Madame la ministre des affaires sociales et de la santé, je souhaite appeler votre attention sur les déserts médicaux en zone rurale et plus particulièrement sur les difficultés que rencontrent les médecins généralistes partant à la retraite pour trouver des successeurs, et vous communiquer en même temps leur souhait de voir limiter dans le temps les périodes de remplacement des jeunes médecins, qui, pour certains, choisissent d’être remplaçants toute leur vie professionnelle.
Une récente enquête de l’INSEE et de l’agence régionale de santé montre qu’avec 1 440 médecins généralistes, pour presque deux millions d’habitants, et en dépit des mesures prises pour lutter contre la désertification, la Picardie connaît une très faible densité médicale en activité régulière. C’est la plus faible du territoire national, même, en confondant le nombre de spécialistes et de généralistes pour 100 000 habitants. Ce déficit risque de s’accroître dans les prochaines années, compte tenu de la pyramide des âges, le médecin généraliste se raréfiant dans les campagnes de la Somme et devenant, de surcroît, de moins en moins disponible.
Selon cette même étude, si 99 % des Picards habitent à moins de dix minutes d’un médecin généraliste, de plus en plus d’habitants contactent SOS Médecins car les généralistes ne se déplacent plus à domicile et les horaires des consultations coïncident avec les horaires de travail des gens.
En Picardie, un médecin généraliste sur deux prendra sa retraite d’ici à 2020 et un quart des médecins généralistes en activité actuellement sont censés être en retraite. Pour anticiper les départs à la retraite et maintenir le nombre actuel de praticiens, 700 médecins généralistes devront être recrutés d’ici à 2020.
Un exemple repris récemment par les médias nationaux : à Fressenneville, commune de 2 500 habitants située en plein coeur du Vimeu industriel, la maison médicale repose sur une association de cinq médecins généralistes installés depuis 1976. Parmi eux, trois continuent à assumer leurs clientèles faute de successeurs, malgré les avantages incitatifs accordés aux jeunes installés.
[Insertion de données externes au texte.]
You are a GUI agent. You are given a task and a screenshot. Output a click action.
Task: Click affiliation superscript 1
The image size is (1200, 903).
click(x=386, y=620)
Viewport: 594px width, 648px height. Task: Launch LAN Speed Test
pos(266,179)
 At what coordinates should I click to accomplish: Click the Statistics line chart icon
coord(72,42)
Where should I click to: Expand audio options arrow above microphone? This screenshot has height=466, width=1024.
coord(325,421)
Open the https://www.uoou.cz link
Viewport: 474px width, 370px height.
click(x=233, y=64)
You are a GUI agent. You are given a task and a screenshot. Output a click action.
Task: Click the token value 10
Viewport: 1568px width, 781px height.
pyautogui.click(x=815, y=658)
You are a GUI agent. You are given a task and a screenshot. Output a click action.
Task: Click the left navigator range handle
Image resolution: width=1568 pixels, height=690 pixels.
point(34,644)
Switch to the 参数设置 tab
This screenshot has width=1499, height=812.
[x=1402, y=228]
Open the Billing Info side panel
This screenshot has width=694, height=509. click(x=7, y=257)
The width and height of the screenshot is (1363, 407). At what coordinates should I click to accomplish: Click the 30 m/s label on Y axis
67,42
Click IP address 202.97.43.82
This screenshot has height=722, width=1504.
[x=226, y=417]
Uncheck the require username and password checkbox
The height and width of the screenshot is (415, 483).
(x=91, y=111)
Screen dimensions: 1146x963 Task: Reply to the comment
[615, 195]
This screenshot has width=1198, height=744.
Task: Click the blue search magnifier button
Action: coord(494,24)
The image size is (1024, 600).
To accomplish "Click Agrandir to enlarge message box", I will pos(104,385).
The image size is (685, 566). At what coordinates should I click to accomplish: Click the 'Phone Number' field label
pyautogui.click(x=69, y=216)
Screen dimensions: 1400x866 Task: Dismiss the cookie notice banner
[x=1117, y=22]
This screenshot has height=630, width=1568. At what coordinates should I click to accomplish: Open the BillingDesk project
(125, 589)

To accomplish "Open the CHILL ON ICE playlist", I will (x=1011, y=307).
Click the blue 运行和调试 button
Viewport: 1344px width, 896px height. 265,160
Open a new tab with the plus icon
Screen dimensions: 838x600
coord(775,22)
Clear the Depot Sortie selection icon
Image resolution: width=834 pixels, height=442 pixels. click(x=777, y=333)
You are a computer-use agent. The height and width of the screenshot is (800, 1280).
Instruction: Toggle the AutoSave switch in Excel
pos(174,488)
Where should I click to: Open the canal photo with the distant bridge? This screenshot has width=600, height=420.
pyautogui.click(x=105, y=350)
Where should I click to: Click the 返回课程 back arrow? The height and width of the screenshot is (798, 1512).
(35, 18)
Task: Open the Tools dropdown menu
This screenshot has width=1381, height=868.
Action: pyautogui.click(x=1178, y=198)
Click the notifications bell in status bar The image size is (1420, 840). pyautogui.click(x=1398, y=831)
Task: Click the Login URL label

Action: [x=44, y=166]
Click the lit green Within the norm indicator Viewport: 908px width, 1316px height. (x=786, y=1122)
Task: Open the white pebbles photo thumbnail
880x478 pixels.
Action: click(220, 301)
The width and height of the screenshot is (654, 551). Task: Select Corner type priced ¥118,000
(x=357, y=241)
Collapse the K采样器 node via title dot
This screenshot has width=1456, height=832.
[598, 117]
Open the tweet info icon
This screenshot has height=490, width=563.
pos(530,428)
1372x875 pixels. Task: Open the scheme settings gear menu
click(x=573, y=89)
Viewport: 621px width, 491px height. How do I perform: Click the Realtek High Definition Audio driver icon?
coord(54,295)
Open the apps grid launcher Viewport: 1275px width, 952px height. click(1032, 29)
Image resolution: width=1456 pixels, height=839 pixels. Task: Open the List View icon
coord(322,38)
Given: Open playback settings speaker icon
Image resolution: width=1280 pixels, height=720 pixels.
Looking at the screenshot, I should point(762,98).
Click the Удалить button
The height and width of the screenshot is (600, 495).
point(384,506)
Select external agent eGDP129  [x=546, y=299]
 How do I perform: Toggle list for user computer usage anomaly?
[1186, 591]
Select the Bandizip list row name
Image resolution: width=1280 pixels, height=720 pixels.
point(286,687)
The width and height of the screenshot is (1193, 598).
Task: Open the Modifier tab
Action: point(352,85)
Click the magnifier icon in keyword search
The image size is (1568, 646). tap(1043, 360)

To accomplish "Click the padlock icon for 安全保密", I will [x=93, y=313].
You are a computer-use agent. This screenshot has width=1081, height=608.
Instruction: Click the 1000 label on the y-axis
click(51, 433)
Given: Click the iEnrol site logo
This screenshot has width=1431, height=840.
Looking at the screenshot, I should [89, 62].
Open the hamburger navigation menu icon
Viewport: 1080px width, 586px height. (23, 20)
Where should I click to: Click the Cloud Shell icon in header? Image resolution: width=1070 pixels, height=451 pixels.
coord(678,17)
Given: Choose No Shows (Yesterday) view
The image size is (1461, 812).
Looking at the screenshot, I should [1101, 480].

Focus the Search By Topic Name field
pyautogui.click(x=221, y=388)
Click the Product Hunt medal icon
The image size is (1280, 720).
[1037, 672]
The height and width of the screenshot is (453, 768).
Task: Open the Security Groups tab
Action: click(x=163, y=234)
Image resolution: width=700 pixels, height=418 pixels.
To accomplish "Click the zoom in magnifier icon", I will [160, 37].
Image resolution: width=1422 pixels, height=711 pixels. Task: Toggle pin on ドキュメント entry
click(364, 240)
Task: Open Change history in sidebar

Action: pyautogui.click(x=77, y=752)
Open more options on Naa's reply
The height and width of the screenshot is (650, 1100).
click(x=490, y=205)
Si, en fin d’année, la situation n’évolue pas, la maison médicale fermera ses portes car les deux plus jeunes médecins ne pourront pas assumer la totalité de la charge à eux seuls. Et la clientèle des trois retraités partant, âgés de soixante-huit ans, sera difficilement accueillie par les médecins environnants, aux consultations déjà surchargées.
En parallèle, on constate que les jeunes médecins vivent de plus en plus de remplacements. Dans la profession, ils sont d’ailleurs surnommés les « coucous », car ils occupent le nid des autres et ne participent pas aux frais de cabinet, alors qu’ils perçoivent 80 % des honoraires du médecin remplacé, 100 % pour les gardes.
Limiter dans le temps la durée des remplacements inciterait les jeunes médecins, redevables d’un service public, à choisir une implantation. Cette mesure ne coûterait absolument rien à l’État et aux collectivités, et aiderait grandement à l’installation de jeunes médecins. Les mesures pécuniaires et les aides éventuelles seraient réservées à ceux qui choisissent les déserts ou le remplacement d’un médecin partant en retraite dans ces zones.
Face à ce sérieux problème de santé publique, je vous demande, madame la ministre, si, comme moi et beaucoup d’élus locaux soucieux de préserver un service public de santé dans les campagnes, vous ne trouvez pas judicieux de limiter la période pendant laquelle les jeunes médecins généralistes pourraient remplacer – de trois à cinq ans, par exemple –, entraînant ipso facto, sans mesures incitatives onéreuses pour les collectivités, leur installation dans le secteur de leur choix mais favorisant automatiquement les zones déficitaires à forte demande de soins.